What does Nate Silver know and what does he not want to tell us?

Bryan C said...

I don't think any profession is inherently moral, or free of sociopaths and crazy people. Certainly not any of the sciences, which are historically eager to partner with political movements who'll give them money and power. The entire scientific method exists as a check against the tendency to manipulate and fabricate results.

Paco Wové said...

I know it is a trite old saw to observe that those who desire power are probably the worst people to have it, but still.

Maybe we could make political office like jury duty. Then by happy accident we could occasionally get a decent person into office.

pm317 said...

You pursue the truth about their lies and manipulations.

Not if they come to audit you, send FBI to your door. You are critical in pursuing the truth but not that critical so as to hurt yourself. You throw in a post calling Obama a 'beautiful man' and analyze his umbrella and dreams with a lot of sympathy and empathy. you too give him a break when he does not deserve one. So you may pursue his lies but only with a lot of restraint.

For Silver, to sound all idealistic now, is meaningless. He more of an enabler of the liar Obama last go around as much as the next guy who voted for him.

traditionalguy said...

The phrase "actively manipulate their belief systems" says it all.

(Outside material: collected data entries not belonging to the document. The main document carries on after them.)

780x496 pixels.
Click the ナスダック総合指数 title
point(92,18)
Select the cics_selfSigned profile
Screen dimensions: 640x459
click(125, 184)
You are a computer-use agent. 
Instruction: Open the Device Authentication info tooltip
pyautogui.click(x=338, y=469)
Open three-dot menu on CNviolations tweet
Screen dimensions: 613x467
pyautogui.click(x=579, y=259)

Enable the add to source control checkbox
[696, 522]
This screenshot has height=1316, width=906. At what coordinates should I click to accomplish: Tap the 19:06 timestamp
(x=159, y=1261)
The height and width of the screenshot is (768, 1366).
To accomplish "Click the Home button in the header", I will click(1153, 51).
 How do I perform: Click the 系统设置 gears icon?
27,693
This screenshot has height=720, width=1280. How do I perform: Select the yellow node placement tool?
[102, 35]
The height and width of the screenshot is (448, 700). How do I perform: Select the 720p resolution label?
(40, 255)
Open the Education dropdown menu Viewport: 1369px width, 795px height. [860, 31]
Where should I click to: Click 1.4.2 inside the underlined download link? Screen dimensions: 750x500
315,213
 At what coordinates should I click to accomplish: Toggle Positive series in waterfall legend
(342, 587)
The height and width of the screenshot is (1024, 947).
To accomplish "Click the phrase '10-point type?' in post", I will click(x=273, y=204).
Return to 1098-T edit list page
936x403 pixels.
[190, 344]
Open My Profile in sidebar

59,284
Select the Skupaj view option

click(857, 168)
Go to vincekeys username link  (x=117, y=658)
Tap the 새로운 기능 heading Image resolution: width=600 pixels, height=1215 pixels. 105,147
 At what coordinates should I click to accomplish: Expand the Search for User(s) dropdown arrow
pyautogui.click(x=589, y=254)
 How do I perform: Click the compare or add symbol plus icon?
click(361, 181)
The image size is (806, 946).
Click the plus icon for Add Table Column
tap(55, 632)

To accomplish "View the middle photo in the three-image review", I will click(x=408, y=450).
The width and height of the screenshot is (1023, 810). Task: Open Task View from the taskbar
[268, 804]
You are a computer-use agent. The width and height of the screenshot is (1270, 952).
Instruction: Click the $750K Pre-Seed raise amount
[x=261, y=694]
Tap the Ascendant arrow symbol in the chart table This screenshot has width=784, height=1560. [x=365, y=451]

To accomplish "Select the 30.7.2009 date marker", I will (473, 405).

Like a good wrestler needs a hold on his opponent so he can slam his opponent, a psyops/Madison Avenue psychologist first take a hold on peoples' belief system and slam them with it. The Great Hoax of Climate Science is a perfect example.

Why? That's usually been to steal everything others own and dance on their graves.( See, Khan, Genghis)

Our built in cultural traditions are feedback loops restraining the system from total evil all of the time, like the Nuremberg trials did after WWII, and like our News Media used to do some under our First Amendment.

No wonder truly evil men like Obama hate our culture's restraint systems in our Constitution and in the news media.

Henry said...

If you want an interesting pairing consider Silver and Bjorn Lomborg at the same time. What is revealed is that much of modern science -- the soft sciences and science based on models -- is an exercise in probabilities. An actual statistician can unpack a lot of bad science just by applying their specialty.

One thing that Silver ran into in this cycle, and pm317 above is a perfect example, is the fact that you can't do data mining in politics without being maligned as an agent. Messenger. Blamed. I imagine that wasn't a highlight of the job.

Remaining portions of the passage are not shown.